CTFs constitute a crucial part in the process of becoming a successful security researcher as they require from you an eye for details, a good understanding of solidity and great technical skills to perform the attack and capture the flag. The most talented security researchers are great at CTFs, at solving them of course and sometimes at designing them. CTFs will not turn you into a great web3 security researcher over night, but it will surely arm you with good enough technical skills to be able to write decent coded PoCs to have your finding validated and maybe get selected for report.

What is Ethernaut?

Ethernaut is a CTF(Capture The Flag) developed by the openzeppelin team that you most propbably already heard of. If you haven't, consider taking a look at this roadmap https://www.0xjarix.com/if-i-had-to-start-again/
This CTF gathers 31 challenges for the moment, this number keeps increasing so check their website every now and then: https://ethernaut.openzeppelin.com/
Maybe you'll design your challenge one day and send it to the openzeppelin team.

Also why you here?

Of all the kinds of articles I publish, CTF writeups are those I wish you read the least. I am a big advocate of giving everything the time it needs, if you cannot solve a challenge that you know for a contains an intentional bug in such a small codebase, do not expect to do really well in the contests. There are 2 reasons why someone can fail at solving a challenge, and when I say 'fail' I mean giving up and looking at the writeups, knowing damn well these CTFs are not time-bounded. So if you failed you either:

  • aren't ready for this challenge yet and that is most probably due to the fact that you skipped some steps in the roadmap
  • are lazy, you read the challenge, read the codebase, maybe not enough times, you had some assumptions maybe, you might have identified some entrypoints or some conditions to bypass or break, but you did not give it enough time, you did not allow yourself to succeed and that's a shame
💡
StErMi provided us with a github repo to solve ethernaut challenges in foundry, you can fork it, remove his solutions and try solving the challenges just like I'm doing
GitHub - 0xjarix/foundry-ethernaut: My solutions to the ethernaut CTF
My solutions to the ethernaut CTF. Contribute to 0xjarix/foundry-ethernaut development by creating an account on GitHub.

Token

The goal of this level is for you to hack the basic token contract below.

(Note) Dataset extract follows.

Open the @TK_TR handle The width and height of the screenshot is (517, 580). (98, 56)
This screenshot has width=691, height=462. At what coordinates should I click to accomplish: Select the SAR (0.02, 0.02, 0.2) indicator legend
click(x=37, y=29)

You are given 20 tokens to start with and you will beat the level if you somehow manage to get your hands on any additional tokens. Preferably a very large amount of tokens.

Things that might help:

  • What is an odometer?

Goal

Increase our balance significantly

Reasoning

  1. The solidity version used is 0.6.0.
  2. Prior to solidity 0.8, underflows and overflows would occur if the integer's type lower or upperbound (respectively) are exceeded, that was dangerous and resulted in many real world hacks, it was advised to use a certain SafeMath library, but as of the 0.8 compiler version the call reverts on over/underflows and the SafeMath library is not used anymore. If we want the compiler to stop checking for under/overflows we now use the unchecked box for better optimization. The solidity team made the choice to make security the default, rather than optimization, and that tradeoff is widely approved.
  3. We already have 20 tokens in our balance, we only have to underflow it so it reaches type(uint256).max
  4. So the value we should transfer has to be enough to cause the underflow: 21 and the address we are transferring to will also enjoy the transfer(not as much as us of course) as they will still get this value added to their balance, so choose any arbitrary address except yours as it will cause an overflow and reset your balance back to 20, I personally chose the zero-address.
odometer

Fix

Either use a solidity version >= 0.8 or use the SafeMath lib.